Titus was the pastor of a very young church in Crete, which was a pretty rough place. Pastoring there had to be hard. Paul’s letter to Pastor Titus details for him a list of traits and behaviors that should characterize his church members (2:1-10). Things like self-control, respect, love, purity, integrity, dignity, and sound speech. He covers pretty much every church member – old men, old women, young men, young women, and servants.
And then, after this comprehensive description of the good life that Christians are supposed to live, he answers the HOW question. How are we able to live this way? What is our motivation? Why are we able to live self-controlled, upright, and godly lives?
What is Paul’s answer to the HOW question of Christian living? Plain and simple it’s Jesus – his grace and his glory.
But why is this answer so difficult for us to embrace? Why do we search for more than Christ alone? Why do we pile on more law or more “Christian principles” as the power source of the good life? Just read almost any book on “Christian living” and you will see this formula: IF you do these things, THEN you will experience a better life (with Jesus’ help of course). Or listen to almost any sermon this Sunday:
Pastor: Be self-controlled church.
Church: We can’t.
Pastor: Well then try harder.
But that is not Paul’s answer for Pastor Titus. His answer is far, far better – The grace of God has appeared…training us.

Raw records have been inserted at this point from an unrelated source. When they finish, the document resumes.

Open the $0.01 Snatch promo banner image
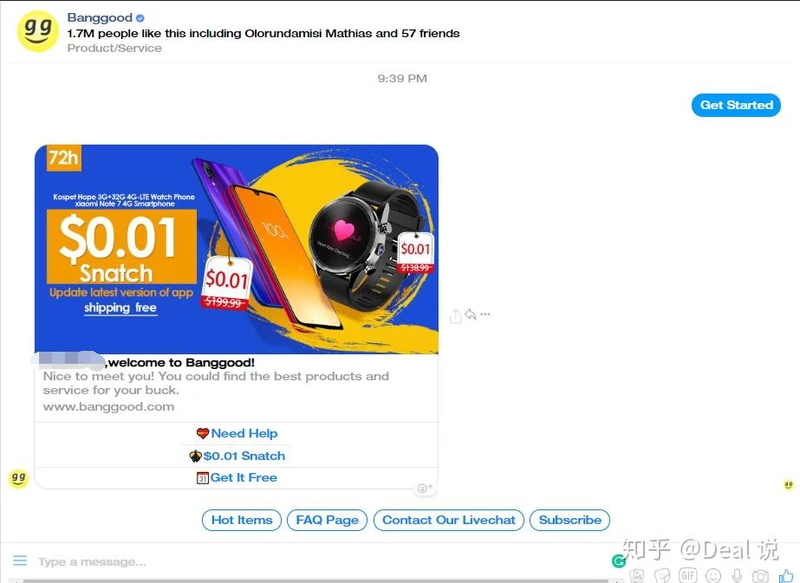The height and width of the screenshot is (583, 800). tap(236, 249)
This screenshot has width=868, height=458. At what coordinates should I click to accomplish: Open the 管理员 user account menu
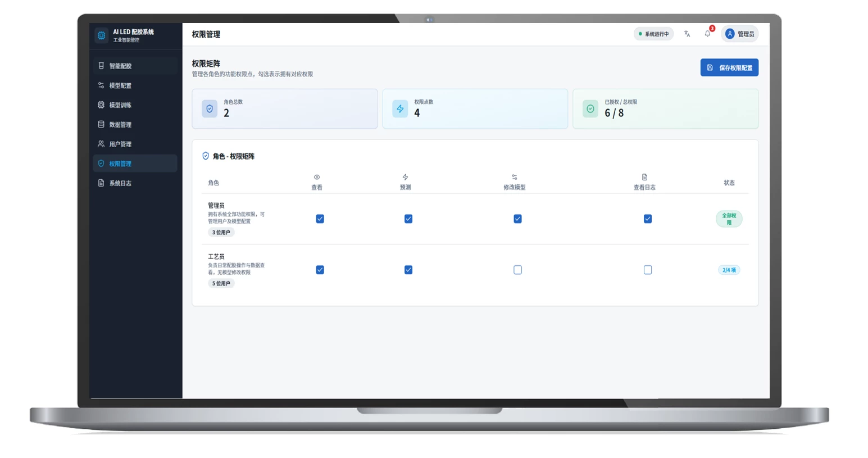[x=739, y=34]
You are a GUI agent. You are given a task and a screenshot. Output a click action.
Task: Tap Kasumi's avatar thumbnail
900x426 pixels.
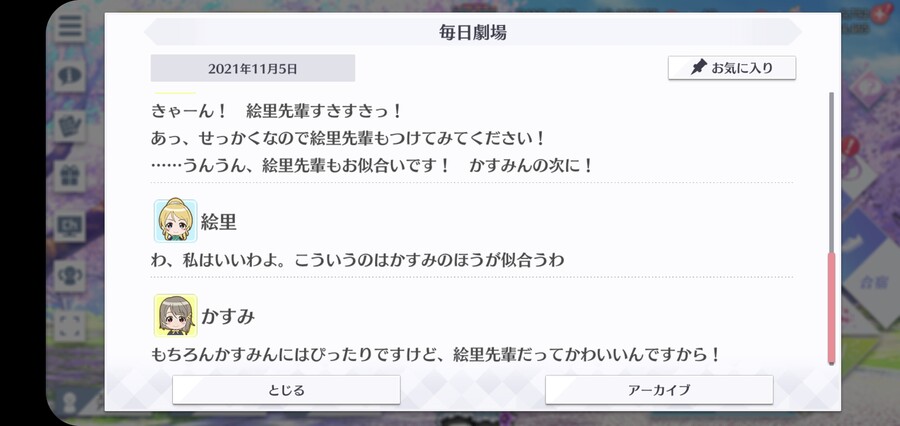point(176,316)
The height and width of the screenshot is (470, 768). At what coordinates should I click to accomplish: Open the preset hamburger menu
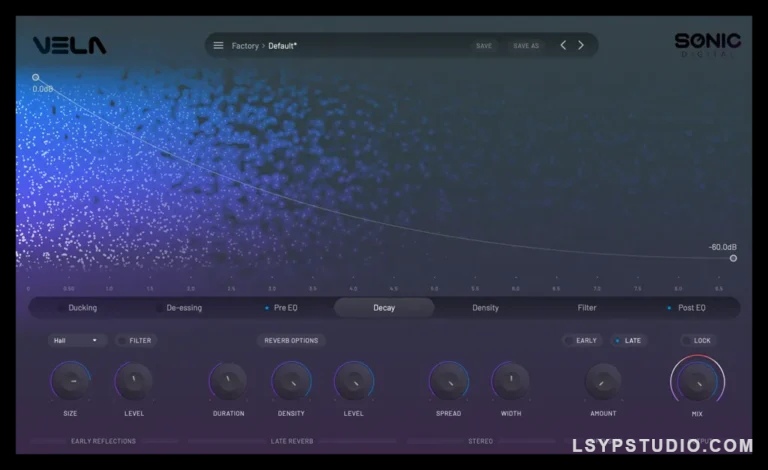[218, 45]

The appearing of God’s grace is the appearing of Christ. Grace is a person, not just a principle. Jesus is salvation. Jesus is compassion. Jesus is mercy. Jesus is forgiveness. Jesus is humility. Jesus is kindness. Without HIM none of these graces would exist in the world. And now it is his indwelling life that is training us to denounce ungodliness and embrace godliness. His life teaches us how to live the good life.
But how? How does Jesus train us? How does this living grace teach us how to live?

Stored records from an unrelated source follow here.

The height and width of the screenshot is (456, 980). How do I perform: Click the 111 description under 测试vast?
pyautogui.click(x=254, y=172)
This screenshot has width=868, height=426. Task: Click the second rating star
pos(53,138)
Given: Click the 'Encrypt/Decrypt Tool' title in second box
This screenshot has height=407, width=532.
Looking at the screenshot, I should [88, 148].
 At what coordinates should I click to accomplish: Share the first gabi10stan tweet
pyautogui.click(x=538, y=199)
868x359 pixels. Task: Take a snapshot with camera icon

Here is where the backwards nature of the gospel comes in – if you want people to live good lives for God, to denounce worldly passions, to live self-controlled, upright, and godly lives, then stop emphasizing what they must do for God and start declaring what God has done for them. Stop focusing on all the ways they have failed to live up to God’s grace and, instead, teach them to embrace the finished saving work of Jesus, and to look forward to his glorious return.
Christian, trusting grace in the person of Jesus and his sacrificial life and death for us is the only way to move toward godliness. I know what you might be thinking – “Doesn’t grace just make us want to sin more and more?” Not when it’s a person. A savior. A friend. A lover. A shepherd-king. When grace is only a principle that exonerates us each time we sin, then yes, it might allow you to do whatever you want and just be forgiven over, and over, and over.
But when Grace appears in the flesh. When Grace is the lover of your soul. When Grace gives himself for us to redeem us. When Grace makes you his own precious possession. When Grace not only forgives you, but also places you into himself. Into his own life. His own glory. His own goodness. Then your heart’s desires have been trained to denounce all that would break his heart. Then you have been shown grace as godliness. Then you have been taught “to live is Christ.”
Are you changing your choices through grace or through law? How’s it going?
You in Christ
Do you see grace as license or as love? How might your union with Christ help you answer?
Christ in you
Is Jesus training you in godliness today? How?
Playlist: Grace Appearing.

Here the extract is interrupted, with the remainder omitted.